O Cesto das Trocas

A crónica de hoje é mistura desencontrada de lembranças, sentimentos, recordações. Todos cruzados no espaço onde, dentro de nós, guardamos espécie de arquivo dos factos que nos construíram. E, como a cidade é feita de gente, estes e milhões de outros aconteceres da vida das pessoas iam tecendo, cerzindo, construindo a urbe.

A primeira lembrança veio-me de ter passado nos Guindais e ter «revisto», na distância de décadas, o afã de meu avô, preocupado em ir com alguém buscar o cesto que os amigos de Cinfães lhe mandavam pelo Natal. Vinha, como dezenas de outros, no rabelo que fazia a recovagem para Porto Antigo, Aregos ou, sei lá, outro dos ancoradouros onde os barcos atracavam. O cesto era maná dos deuses para bocas e gargantas citadinas, que tinham cinema, rádio, futebol e outras modernidades, mas a quem faltavam outros mimos. A saber: mel dourado, nozes, pinhões, figos secos, presuntos, mouras de sangue, salpicões, jeropiga, vinho fino, de lavrador, farinha de moinho (e não de moagem) e mais coisas que enchiam o poço sem fundo do cesto víndimo que, qual cofre das maravilhas, transportava «presentes» para as festas, vindas da parte da família que não emigrara do Douro para o Porto.

A segunda lembrança veio-me do livro encantatório de Alice Rios sobre as Famílias Tradicionais Portuenses. As histórias nele contadas demonstram, inequivocamente, que, no ADN da maioria das famílias que ajudaram a cimentar a identidade, o progresso e a dignidade – económica, cultural, científica – do Burgo, existe a origem duriense, beiroa, minhota, etc. Correndo para trás duas, três gerações encontrámos os velhos pioneiros, os patriarcas iniciais que, pelos mais variados motivos, demandavam o Porto e aqui fixavam alicerces pessoais. Não admira, portanto, que, no tempo em que os animais falavam da minha infância, os parentes durienses de meu avô o presenteassem em cada Natal com o melhor que a terra e o engenho lhes forneciam.

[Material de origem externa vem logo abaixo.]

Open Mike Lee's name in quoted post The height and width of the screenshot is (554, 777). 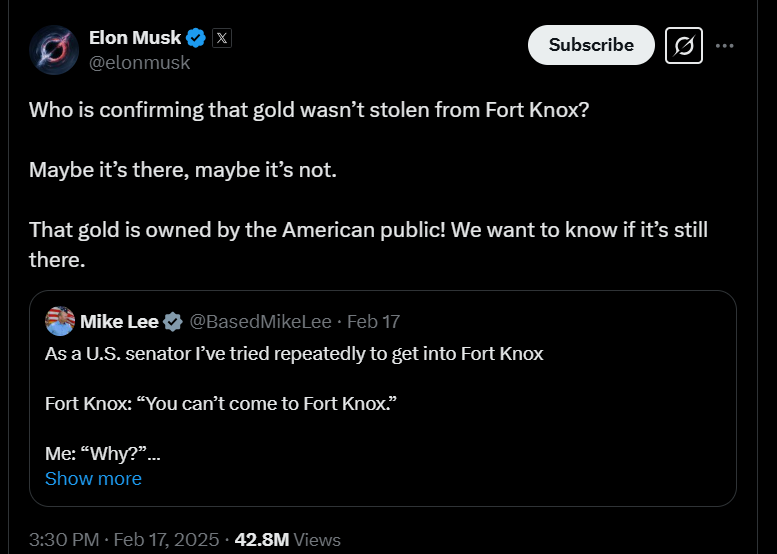pyautogui.click(x=119, y=322)
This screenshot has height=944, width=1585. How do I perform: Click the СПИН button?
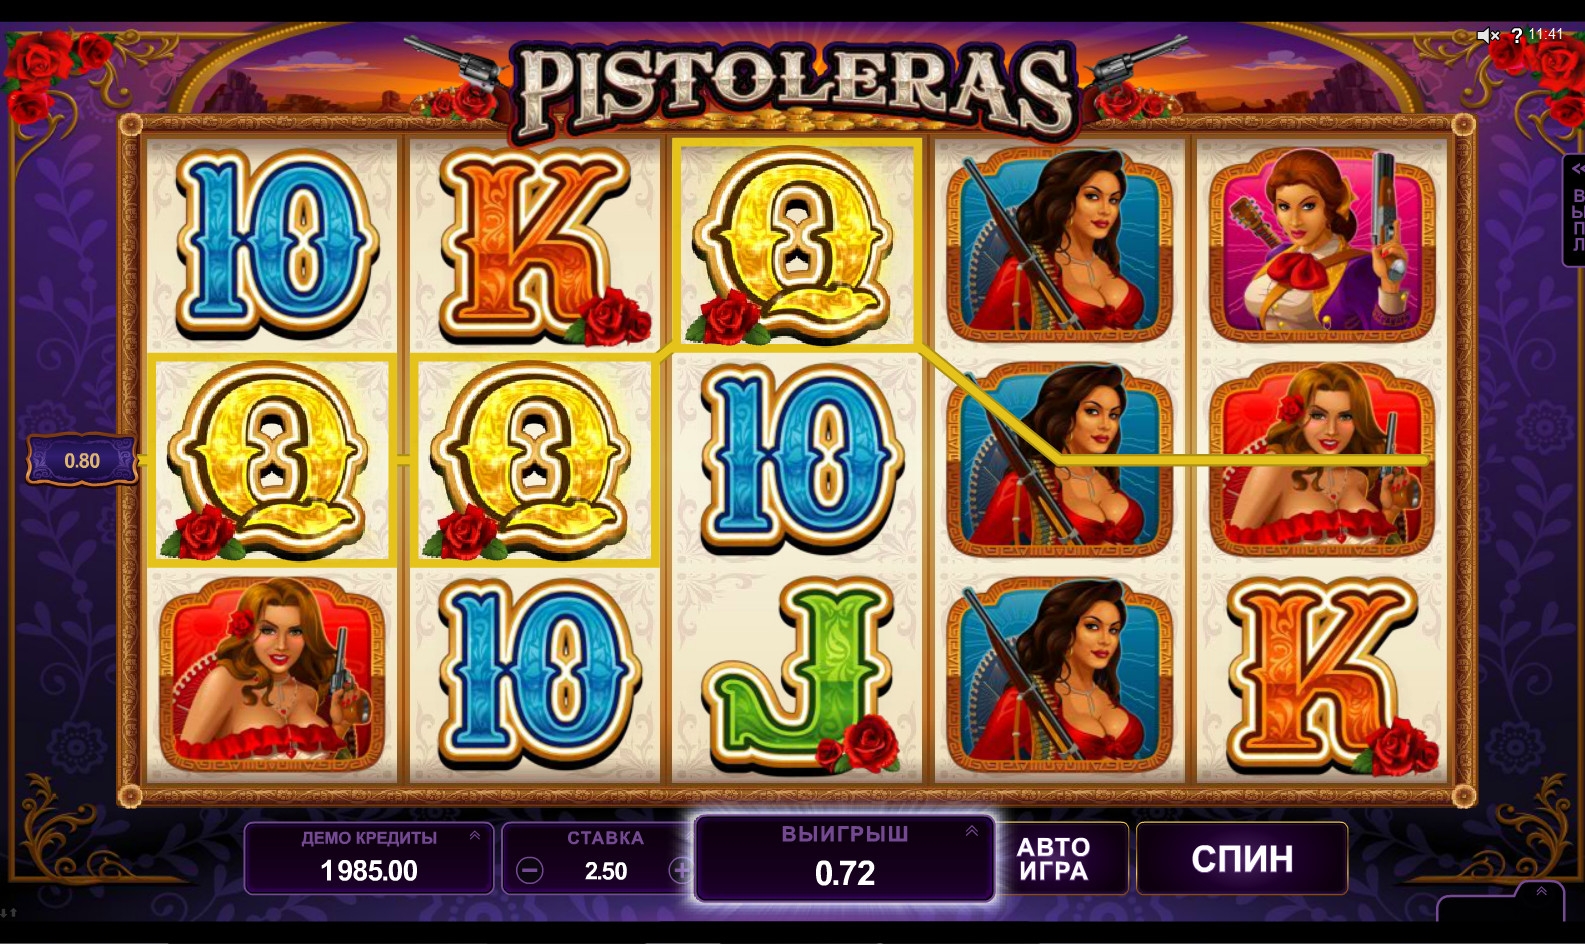click(x=1242, y=859)
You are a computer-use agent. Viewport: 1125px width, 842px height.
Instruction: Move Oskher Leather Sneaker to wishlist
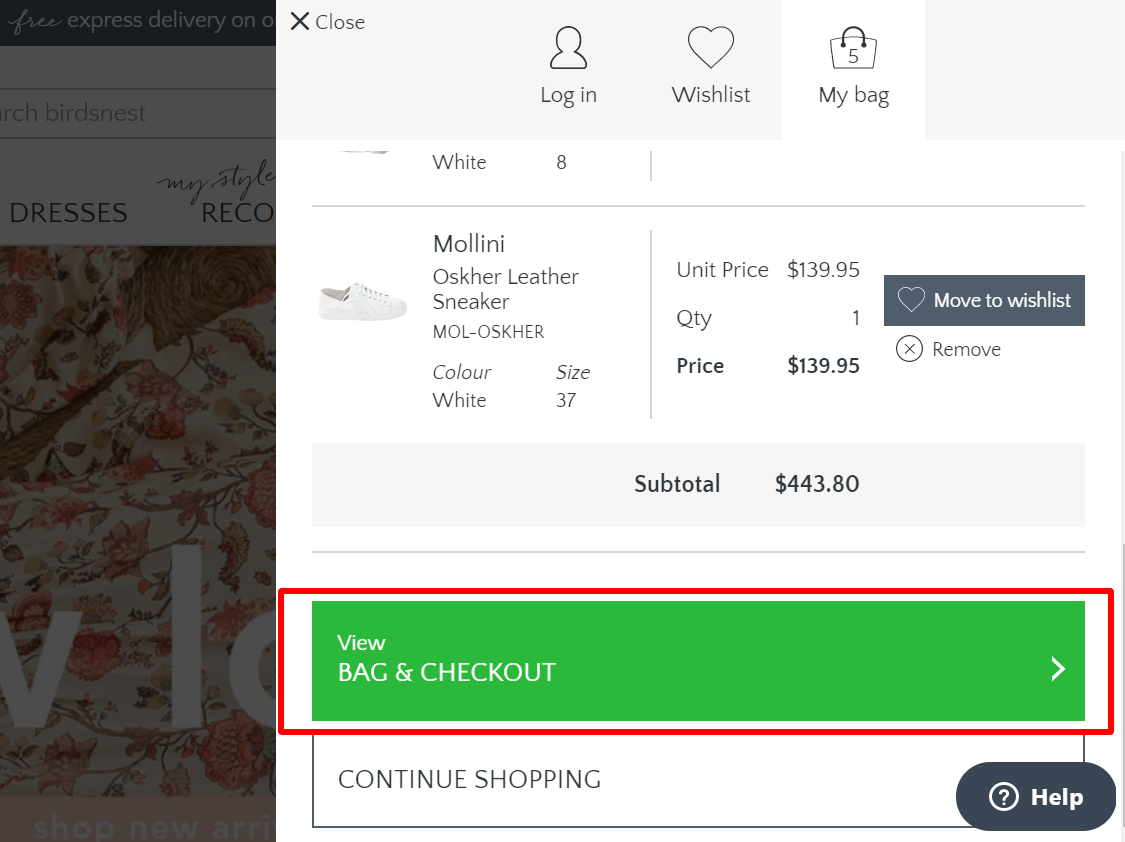coord(984,300)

A terceira lembrança veio-me de um amigo como eu dado a estas nostalgias tão ridículas nos tempos de impetuoso furor transformista que vão correndo. Falou-me dos seus ancestrais do Freixo de Numão, de um tempo em que hordas de deserdados da difícil situação económica vivida no Alto Douro, nos finais do século XIX, se viram obrigados a emigrar para o Brasil ou para o Porto, à procura de condições de subsistência. E, em alguns casos, para obterem acesso a estudos, cursos e profissões que os sertões do interior lhes negavam. Muitos transformaram-se em indefectíveis portuenses.

Sua avó materna, como outros freixienses, fixou-se e constituiu família na Vitória onde, na zona dos Clérigos, nasceram a mãe e ele próprio. Ali, na casa da Rua do Correio, recebiam todos os natais o «cesto do Freixo». Dos que eram usados para as vindimas, fundos e seguros. Ao chegar Dezembro, aguardavam ansiosamente a chegada, pelo Correio, da Guia da CP para levantar, na Estação de S. Bento, o cesto tão desejado. E o que trazia? Couves, bola de azeite, aguardente, figos, nozes, amêndoas. Coisas simples mas saborosas e, sobretudo, o suplemento precioso para lhes alimentar parte das raízes enterradas num chão de que quase não possuíam vivências e com o qual, através do cesto, mantinham ligação afectiva (e gustativa). Depois, o cesto do Freixo era devolvido, levando o que lá faltava: arroz, bacalhau, café, açúcar e outras vitualhas.

Tal como na chegada, no ritual do abrir, o fecho do cesto era tarefa emocionada. Repunha-se a serapilheira que, com uma sovela, era cosida a fio do Norte no rebordo do vime. E, assim, aquela tão simples operação de dar e receber assegurava espécie de movimento pendular entre comunidades e famílias que, embora afastadas, mantinham, simbolicamente, ao menos no Natal, uma ligação misturada de afecto e de saudade. Que tempos e que gente, tão sóbria e persistente no modo como, honradamente, enfrentava e vencia as dificuldades do quotidiano!